Author: Ilaria's Perfect Recipes
Cuisine: Italian
Serves: 8
Ingredients
3 tbsp extra virgin olive oil
1 tbsp unsalted butter
300 grams or 10 ounces or 3 cups soffritto vegetables (150 grams or 5.30 ounces or 1½ cups onion, 75 grams or 2.60 ounces or ¾ cup ounces celery, 75 grams or 2.60 ounces or ¾ cup carrot, finely chopped)

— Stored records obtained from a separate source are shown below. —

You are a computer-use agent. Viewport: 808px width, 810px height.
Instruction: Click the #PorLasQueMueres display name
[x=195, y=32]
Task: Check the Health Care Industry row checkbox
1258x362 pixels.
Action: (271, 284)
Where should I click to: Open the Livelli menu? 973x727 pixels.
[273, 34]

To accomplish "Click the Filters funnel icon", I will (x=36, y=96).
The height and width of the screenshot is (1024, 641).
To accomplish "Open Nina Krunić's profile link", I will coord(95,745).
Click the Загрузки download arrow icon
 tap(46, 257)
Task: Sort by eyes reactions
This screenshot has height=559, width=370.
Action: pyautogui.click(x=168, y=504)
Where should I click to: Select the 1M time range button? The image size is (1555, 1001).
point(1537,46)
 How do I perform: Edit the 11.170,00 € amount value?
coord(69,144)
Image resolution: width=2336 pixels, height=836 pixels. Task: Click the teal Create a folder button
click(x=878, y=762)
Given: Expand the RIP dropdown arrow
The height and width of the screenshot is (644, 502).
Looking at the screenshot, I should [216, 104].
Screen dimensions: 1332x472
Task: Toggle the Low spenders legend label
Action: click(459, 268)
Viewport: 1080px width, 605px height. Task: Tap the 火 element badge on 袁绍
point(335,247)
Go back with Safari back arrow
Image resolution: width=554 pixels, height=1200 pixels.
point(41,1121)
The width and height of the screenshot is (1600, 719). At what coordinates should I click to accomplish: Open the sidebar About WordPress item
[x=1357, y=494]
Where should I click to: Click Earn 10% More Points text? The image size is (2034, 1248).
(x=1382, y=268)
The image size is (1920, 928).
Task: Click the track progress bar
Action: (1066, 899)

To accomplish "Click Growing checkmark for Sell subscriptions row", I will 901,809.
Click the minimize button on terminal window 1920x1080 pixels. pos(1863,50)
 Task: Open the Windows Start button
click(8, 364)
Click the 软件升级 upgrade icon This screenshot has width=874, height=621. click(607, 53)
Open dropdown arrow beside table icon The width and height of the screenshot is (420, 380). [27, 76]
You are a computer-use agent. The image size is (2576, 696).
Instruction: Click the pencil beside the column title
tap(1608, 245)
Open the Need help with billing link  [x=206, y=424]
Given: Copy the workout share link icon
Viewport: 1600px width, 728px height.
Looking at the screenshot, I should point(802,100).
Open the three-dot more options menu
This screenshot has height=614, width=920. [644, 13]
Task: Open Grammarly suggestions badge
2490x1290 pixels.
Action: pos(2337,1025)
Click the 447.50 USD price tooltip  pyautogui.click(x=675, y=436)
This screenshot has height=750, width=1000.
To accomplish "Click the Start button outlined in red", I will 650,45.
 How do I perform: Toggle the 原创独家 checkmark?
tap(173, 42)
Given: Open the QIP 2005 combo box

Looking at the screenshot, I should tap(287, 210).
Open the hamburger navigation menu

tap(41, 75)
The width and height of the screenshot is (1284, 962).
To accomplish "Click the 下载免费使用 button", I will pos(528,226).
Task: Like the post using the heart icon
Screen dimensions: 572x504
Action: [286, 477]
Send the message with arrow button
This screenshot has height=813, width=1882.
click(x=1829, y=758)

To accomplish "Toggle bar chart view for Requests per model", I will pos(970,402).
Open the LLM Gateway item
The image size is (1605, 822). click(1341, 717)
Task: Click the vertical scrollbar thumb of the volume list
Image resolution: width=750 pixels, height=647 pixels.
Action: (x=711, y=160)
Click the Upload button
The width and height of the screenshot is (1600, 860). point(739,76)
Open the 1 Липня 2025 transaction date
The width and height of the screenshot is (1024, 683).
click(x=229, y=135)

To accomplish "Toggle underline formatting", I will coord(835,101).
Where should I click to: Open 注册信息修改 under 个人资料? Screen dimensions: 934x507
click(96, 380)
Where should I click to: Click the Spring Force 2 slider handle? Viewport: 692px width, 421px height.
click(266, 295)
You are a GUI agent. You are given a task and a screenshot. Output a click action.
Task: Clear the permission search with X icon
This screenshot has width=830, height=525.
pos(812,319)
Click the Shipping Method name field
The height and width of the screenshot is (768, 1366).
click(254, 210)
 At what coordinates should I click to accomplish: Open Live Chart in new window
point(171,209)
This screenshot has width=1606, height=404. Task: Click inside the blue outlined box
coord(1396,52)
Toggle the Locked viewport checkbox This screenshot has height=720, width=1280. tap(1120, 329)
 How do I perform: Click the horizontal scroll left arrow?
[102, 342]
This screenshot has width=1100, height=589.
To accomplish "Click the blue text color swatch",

2 tbsp pure tomato paste dissolved in 2 cups of stock or water plus one bouillon cube (or 400 grams / 14 ounces tomato sauce plus ½ cup of stock or water plus one bouillon cube)
2 garlic cloves
1 bay leaf
Instructions
Heat the oil and butter in a heavy, bottomed pot and fry vegetables for 6-8 minutes or until softened, scraping the bottom of the pan occasionally;
Add the meat, breaking it up with a fork, cook until it's browned all over (5-10 minutes) and all the water, that the meat releases, is evaporated (this is very important for the final taste of the sauce!);
Add skinned garlic cloves and bay leaf (remember to remove one clove after 2 hours of cooking time);
Add tomato paste/sauce, stock or water (plus one bouillon cube) and simmer ragù for at least 6 hours stirring occasionally (about every 1½ hours).